Tally up the lines in the material where the word "gallery" appears, then give the total and nothing else.

- Opening Delimiter -

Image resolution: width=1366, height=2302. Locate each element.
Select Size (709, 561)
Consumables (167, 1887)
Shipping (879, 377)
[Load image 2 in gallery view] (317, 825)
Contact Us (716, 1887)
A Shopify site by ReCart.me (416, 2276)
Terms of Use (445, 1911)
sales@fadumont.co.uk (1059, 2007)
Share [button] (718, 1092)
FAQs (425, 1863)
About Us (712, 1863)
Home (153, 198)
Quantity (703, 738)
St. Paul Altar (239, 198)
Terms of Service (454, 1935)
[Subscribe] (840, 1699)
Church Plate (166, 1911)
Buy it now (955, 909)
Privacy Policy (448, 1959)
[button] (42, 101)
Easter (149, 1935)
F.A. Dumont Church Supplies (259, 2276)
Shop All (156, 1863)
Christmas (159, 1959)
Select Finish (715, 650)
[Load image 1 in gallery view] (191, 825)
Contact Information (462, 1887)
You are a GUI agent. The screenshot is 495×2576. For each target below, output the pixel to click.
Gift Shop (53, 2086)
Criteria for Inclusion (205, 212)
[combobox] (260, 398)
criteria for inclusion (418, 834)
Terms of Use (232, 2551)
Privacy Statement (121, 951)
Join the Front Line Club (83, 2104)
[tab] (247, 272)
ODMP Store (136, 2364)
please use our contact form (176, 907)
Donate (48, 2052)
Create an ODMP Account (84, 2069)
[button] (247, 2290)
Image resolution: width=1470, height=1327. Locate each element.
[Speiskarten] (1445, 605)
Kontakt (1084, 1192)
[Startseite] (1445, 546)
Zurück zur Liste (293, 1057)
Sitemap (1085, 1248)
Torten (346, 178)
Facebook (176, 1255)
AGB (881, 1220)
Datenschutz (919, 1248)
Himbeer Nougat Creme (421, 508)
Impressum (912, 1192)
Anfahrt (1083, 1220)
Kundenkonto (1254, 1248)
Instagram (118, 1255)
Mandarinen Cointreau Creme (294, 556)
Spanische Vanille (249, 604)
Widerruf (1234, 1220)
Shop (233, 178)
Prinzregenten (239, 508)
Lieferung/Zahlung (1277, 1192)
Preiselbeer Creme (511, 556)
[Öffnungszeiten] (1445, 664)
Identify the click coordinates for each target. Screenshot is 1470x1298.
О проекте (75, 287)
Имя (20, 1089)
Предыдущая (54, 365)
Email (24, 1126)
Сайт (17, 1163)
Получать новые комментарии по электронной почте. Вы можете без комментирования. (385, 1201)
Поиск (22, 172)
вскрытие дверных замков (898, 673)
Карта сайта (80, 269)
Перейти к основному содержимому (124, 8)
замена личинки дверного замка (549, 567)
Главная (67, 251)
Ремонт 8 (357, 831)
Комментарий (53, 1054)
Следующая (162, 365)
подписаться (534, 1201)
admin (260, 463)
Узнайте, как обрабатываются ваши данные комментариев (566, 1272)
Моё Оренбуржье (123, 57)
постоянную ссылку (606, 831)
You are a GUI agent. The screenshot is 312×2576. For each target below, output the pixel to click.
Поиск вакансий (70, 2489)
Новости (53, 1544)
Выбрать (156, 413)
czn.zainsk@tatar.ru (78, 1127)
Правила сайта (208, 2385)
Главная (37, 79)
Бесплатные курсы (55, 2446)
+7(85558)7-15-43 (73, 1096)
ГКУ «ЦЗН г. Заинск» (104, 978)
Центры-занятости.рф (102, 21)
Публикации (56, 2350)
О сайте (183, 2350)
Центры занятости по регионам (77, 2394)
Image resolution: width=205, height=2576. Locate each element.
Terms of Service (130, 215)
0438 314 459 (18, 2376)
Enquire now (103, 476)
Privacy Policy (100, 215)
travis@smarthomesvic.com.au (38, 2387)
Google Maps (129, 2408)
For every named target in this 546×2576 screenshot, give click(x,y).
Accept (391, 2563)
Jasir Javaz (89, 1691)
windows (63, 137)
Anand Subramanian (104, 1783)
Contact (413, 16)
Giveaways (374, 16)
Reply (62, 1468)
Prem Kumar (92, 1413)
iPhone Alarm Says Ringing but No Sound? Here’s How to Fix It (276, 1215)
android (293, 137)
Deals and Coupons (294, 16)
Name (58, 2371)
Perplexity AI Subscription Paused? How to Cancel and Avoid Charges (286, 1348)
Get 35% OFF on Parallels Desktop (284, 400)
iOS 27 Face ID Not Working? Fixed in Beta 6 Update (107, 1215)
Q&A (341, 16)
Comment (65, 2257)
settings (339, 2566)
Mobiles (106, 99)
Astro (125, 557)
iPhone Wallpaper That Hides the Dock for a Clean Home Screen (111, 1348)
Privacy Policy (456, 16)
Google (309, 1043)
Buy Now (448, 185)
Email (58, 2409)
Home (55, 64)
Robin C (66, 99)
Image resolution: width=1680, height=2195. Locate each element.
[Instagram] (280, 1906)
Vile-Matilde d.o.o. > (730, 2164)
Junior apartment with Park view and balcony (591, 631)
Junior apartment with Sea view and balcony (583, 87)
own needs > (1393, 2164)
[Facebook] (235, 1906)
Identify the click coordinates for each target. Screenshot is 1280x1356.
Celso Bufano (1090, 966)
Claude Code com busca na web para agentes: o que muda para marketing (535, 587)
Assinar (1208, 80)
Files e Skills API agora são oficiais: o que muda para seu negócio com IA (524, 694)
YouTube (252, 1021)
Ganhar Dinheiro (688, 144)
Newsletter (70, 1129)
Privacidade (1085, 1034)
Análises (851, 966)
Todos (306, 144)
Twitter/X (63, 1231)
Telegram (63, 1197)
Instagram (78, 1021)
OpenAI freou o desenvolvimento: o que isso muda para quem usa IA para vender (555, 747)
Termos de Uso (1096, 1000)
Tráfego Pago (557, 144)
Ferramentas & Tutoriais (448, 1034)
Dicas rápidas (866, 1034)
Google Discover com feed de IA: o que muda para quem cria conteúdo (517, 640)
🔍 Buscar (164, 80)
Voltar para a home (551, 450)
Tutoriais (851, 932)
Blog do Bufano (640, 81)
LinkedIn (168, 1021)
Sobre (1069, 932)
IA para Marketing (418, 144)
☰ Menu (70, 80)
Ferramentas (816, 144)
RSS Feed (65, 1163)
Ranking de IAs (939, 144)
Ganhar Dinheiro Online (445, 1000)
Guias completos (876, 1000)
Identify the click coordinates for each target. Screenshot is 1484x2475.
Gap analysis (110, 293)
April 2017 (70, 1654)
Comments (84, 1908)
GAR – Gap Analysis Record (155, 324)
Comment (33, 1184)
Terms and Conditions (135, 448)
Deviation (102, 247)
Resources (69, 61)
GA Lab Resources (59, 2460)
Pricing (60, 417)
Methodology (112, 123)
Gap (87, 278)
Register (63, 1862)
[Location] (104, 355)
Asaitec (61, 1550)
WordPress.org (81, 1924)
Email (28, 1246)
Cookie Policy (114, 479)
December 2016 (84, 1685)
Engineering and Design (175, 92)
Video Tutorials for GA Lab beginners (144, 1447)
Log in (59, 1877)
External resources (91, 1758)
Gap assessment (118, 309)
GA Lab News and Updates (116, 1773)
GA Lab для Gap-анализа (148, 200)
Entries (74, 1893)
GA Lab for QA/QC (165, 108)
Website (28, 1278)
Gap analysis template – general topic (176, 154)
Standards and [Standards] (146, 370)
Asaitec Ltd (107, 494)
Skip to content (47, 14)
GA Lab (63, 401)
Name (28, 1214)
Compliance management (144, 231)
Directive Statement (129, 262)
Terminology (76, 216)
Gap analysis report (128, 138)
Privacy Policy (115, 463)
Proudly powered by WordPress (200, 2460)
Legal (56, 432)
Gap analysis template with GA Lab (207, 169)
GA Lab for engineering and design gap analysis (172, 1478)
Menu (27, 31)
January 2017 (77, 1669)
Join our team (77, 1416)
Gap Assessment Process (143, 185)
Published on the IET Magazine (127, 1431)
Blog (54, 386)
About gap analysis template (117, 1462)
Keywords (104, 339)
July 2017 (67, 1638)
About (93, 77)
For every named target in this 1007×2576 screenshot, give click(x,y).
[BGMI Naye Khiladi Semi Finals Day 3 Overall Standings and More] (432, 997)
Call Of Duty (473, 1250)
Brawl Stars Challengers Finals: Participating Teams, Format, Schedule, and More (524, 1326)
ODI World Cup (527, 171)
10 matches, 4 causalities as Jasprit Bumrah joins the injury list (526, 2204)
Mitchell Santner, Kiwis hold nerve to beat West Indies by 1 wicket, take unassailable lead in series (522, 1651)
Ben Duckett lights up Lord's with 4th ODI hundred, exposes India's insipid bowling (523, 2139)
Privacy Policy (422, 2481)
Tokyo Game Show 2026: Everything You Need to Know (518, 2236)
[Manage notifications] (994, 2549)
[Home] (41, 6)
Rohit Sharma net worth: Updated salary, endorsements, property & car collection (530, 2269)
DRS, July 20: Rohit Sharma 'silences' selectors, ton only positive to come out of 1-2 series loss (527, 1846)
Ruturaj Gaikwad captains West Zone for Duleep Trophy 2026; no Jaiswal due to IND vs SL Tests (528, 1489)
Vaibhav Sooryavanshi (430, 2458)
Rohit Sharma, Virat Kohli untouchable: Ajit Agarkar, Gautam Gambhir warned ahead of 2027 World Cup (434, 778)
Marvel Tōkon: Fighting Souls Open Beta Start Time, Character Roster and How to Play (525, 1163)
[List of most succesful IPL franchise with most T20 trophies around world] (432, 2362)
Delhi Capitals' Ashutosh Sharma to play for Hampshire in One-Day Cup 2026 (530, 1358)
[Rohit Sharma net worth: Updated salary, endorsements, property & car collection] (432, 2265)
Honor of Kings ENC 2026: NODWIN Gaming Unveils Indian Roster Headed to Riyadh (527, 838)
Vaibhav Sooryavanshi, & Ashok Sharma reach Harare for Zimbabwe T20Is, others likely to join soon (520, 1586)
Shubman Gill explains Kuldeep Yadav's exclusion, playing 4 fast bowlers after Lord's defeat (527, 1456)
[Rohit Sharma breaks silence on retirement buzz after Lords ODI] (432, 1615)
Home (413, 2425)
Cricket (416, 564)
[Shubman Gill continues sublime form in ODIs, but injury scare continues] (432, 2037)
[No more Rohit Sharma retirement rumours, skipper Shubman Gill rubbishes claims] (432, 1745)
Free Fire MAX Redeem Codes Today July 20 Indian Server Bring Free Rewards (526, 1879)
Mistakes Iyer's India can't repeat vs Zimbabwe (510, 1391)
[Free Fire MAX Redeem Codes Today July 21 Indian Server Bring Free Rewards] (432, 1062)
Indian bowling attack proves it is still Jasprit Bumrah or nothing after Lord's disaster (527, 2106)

- Closing Delimiter -

# SOLUTION TO THE EXERCISE
2